Но разбитые окна и пыльная лампочка, светившая не ярче грязного мандарина, — их визит выпал на вечер, — все это казалось пустяком по сравнению с главным: у «дворца» имелись стены, за их непроницаемой для лишнего взгляда твердью он, Иванов, мог теперь без помех сочинять повести и рассказы и, возможно, замахнуться на толстый роман…
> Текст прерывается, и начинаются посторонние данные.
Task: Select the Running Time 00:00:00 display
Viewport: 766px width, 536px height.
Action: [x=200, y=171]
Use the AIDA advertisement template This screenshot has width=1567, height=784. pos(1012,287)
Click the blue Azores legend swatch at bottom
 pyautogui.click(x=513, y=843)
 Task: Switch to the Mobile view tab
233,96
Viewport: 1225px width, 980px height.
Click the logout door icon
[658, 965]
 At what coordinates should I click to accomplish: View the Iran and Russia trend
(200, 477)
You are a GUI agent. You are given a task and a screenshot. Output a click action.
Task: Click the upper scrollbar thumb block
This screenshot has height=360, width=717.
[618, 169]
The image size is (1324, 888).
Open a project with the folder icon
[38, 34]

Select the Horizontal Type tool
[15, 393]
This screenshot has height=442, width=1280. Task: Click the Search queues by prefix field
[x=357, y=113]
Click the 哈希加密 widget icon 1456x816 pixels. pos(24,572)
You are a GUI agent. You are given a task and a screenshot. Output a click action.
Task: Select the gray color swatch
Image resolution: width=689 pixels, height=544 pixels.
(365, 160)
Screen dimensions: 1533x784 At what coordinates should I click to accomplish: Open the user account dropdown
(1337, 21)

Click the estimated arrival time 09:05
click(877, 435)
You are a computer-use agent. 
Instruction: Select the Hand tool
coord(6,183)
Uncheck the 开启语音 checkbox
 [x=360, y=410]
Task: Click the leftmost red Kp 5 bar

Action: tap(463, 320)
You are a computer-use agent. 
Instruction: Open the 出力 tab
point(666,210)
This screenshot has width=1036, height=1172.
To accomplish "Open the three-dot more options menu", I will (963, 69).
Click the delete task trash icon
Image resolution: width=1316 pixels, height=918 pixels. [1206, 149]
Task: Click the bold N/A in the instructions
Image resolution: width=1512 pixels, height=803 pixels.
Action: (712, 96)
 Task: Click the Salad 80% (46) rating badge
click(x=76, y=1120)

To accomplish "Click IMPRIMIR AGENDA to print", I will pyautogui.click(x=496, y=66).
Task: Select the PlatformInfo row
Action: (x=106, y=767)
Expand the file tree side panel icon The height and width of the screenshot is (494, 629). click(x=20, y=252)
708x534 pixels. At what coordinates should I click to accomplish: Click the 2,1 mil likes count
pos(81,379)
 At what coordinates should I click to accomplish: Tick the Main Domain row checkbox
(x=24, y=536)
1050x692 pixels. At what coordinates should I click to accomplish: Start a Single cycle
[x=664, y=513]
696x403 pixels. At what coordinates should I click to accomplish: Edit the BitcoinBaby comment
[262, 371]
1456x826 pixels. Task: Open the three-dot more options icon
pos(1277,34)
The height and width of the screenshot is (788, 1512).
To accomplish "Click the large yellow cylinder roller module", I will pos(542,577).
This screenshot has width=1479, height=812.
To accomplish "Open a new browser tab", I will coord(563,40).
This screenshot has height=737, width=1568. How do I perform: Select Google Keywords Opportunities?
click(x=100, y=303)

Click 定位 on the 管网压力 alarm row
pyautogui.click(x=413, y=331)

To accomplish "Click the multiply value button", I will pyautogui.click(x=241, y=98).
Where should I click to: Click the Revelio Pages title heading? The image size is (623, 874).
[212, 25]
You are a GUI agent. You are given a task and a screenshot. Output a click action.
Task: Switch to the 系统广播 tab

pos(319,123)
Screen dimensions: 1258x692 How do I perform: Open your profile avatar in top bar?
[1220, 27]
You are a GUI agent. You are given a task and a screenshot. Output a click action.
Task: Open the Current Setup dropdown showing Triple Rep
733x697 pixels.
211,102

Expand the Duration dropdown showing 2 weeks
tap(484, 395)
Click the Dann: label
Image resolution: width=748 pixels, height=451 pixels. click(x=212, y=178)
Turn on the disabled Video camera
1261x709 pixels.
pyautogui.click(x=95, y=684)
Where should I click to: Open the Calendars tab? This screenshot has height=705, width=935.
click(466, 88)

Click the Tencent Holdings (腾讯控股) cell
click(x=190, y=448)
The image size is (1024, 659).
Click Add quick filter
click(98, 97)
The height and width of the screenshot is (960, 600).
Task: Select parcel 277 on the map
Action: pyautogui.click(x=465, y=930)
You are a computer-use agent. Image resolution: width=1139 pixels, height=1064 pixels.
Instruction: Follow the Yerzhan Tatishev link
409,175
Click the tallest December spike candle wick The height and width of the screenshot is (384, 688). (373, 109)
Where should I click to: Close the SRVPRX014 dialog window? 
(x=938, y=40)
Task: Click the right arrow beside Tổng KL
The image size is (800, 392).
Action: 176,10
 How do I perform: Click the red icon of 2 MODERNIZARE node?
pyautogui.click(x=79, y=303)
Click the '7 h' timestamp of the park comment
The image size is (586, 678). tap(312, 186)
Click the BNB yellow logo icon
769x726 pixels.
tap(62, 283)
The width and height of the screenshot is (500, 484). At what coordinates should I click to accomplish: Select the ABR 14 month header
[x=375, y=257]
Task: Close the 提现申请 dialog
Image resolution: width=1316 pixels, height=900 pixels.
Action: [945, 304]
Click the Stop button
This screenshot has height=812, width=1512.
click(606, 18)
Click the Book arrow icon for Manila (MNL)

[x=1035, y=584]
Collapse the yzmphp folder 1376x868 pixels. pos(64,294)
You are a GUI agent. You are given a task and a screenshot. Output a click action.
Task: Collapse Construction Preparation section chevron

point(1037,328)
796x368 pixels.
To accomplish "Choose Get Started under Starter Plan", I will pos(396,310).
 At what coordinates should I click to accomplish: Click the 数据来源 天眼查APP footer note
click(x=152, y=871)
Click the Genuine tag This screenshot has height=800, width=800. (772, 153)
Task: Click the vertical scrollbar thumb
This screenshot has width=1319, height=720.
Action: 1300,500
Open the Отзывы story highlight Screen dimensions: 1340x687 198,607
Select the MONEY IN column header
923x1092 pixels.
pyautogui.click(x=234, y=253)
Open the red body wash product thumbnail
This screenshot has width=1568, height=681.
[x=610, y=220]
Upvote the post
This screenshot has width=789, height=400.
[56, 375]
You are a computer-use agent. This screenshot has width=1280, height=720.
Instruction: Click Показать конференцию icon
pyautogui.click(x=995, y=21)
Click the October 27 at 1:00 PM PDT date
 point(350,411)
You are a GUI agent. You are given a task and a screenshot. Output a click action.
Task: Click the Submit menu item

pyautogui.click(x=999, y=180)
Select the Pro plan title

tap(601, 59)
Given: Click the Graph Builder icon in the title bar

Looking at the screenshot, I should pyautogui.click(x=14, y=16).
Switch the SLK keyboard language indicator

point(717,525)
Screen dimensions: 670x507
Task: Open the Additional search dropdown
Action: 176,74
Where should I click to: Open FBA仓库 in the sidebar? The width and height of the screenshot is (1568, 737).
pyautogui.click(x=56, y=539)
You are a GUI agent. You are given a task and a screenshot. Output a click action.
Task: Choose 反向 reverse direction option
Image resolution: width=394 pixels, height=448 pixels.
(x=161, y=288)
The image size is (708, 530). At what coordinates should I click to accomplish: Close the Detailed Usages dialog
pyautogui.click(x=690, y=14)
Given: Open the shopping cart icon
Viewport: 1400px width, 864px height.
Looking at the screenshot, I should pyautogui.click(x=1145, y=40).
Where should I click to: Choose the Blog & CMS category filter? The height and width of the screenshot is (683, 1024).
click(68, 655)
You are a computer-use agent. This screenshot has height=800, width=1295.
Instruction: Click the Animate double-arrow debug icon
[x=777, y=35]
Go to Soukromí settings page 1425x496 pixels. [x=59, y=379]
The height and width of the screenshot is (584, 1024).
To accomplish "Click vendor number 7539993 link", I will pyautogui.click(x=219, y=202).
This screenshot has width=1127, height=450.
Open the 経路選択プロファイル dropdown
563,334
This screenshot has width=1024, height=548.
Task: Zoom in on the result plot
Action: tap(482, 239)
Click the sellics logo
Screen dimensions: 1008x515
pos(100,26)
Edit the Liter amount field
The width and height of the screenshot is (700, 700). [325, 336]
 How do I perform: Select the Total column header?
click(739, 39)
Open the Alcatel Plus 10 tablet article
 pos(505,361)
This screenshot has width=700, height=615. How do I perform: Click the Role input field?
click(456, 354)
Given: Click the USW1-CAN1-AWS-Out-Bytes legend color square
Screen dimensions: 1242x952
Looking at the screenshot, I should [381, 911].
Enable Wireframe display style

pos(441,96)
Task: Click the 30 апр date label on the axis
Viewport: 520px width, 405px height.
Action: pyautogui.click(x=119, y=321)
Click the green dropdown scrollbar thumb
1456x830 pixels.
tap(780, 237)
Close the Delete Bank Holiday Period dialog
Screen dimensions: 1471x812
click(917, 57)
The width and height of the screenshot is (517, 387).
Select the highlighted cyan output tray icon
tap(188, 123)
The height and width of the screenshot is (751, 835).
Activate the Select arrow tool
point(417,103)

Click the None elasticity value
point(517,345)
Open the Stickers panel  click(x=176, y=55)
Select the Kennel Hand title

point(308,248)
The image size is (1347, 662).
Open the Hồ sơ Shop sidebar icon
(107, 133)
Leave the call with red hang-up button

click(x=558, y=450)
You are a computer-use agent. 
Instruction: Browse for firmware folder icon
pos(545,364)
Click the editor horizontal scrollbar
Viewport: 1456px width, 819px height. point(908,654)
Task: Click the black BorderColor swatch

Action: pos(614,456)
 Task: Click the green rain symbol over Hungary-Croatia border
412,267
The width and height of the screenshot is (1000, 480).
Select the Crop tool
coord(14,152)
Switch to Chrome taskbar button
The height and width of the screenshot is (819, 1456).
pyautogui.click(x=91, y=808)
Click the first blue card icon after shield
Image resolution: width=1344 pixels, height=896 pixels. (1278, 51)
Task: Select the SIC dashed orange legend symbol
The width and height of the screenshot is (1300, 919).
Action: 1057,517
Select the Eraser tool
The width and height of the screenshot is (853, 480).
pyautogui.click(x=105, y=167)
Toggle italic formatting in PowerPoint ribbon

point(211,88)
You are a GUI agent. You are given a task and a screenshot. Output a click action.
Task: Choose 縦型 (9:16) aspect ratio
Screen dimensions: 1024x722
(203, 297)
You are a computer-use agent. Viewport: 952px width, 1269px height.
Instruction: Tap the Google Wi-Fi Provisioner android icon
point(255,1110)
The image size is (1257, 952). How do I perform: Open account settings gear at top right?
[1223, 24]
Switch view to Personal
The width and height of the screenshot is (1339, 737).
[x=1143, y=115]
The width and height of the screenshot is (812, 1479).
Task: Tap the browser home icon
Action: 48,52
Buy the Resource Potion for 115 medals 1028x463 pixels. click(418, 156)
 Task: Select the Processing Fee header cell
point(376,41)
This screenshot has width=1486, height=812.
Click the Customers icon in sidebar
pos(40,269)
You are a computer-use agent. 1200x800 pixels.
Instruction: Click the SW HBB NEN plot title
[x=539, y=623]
…А до этого они с Машей жили у Машиной мамы в Скатертном переулке, возле Никитских ворот. Первое время Иванов чувствовал себя в тещиной квартире почти как дома, даже при своей стеснительности разгуливал по комнатам в старых спортивных пузырящихся на коленях штанах — расслаблялся, снимал, подчиняясь моде, напряжение. Теща кормила его до отвала. «Ешь, ешь, ты — единственный у нас мужик… Хотя разве мужское дело — учитель? — говорила она, сама крутой автобусный диспетчер. — Сейчас мужчины идут в торговлю и в общепит. — Я-то всегда мечтала выдать Машеньку за мясника. Здоровые они мужчины». Маша его защищала: «Мама, ты ничего не понимаешь, Витя — будущий Песталоцци!» «Да я шучу, шучу. Не обижайся», — отступала теща. А он и не держал обиды. Какая мать не хочет своему дитяти добра? Да и кто он — ее зять? Никакой не Песталоцци, скромный школьный преподаватель, сын бухгалтера и учительницы начальных классов из маленького города Ейска. Словом, первые два года жили они втроем, будто бы душа в душу. Но потом Маша открыла у мужа писательский талант. Однажды, когда молодые были в гостях, неладная потянула молчуна Иванова за язык, и он произнес роковое «а у нас…» Его тотчас поймали на слове: «Ну и что у вас?» Отступать было некуда, пришлось рассказать забавный случай из своей студенческой жизни. Таких историй, наверно, у каждого было завались, каждый из сидевших за столом когда-то ходил в студентах. Но его байка вызвала отвальный хохот, катались от смеха все, кроме Маши. И по дороге домой она долго молчала, а затем изрекла:
— Вот что, у тебя явно литературный дар.
— Откуда ты это взяла? — опешил Иванов.
— Только не спорь! — заранее рассердилась Маша. — Уже твои курсовые носили эту печать. Их отмечали не зря. Именно за то. Ты излагал свою мысль стройно и ясно. Как же я не сообразила тогда? Идиотка! Из-за меня мы потеряли два года!.. Поэтому завтра же… сегодня, пожалуй, поздно… Впрочем, писать никогда не поздно. Флобер писал по ночам. Придем, запишешь свой рассказ на бумагу!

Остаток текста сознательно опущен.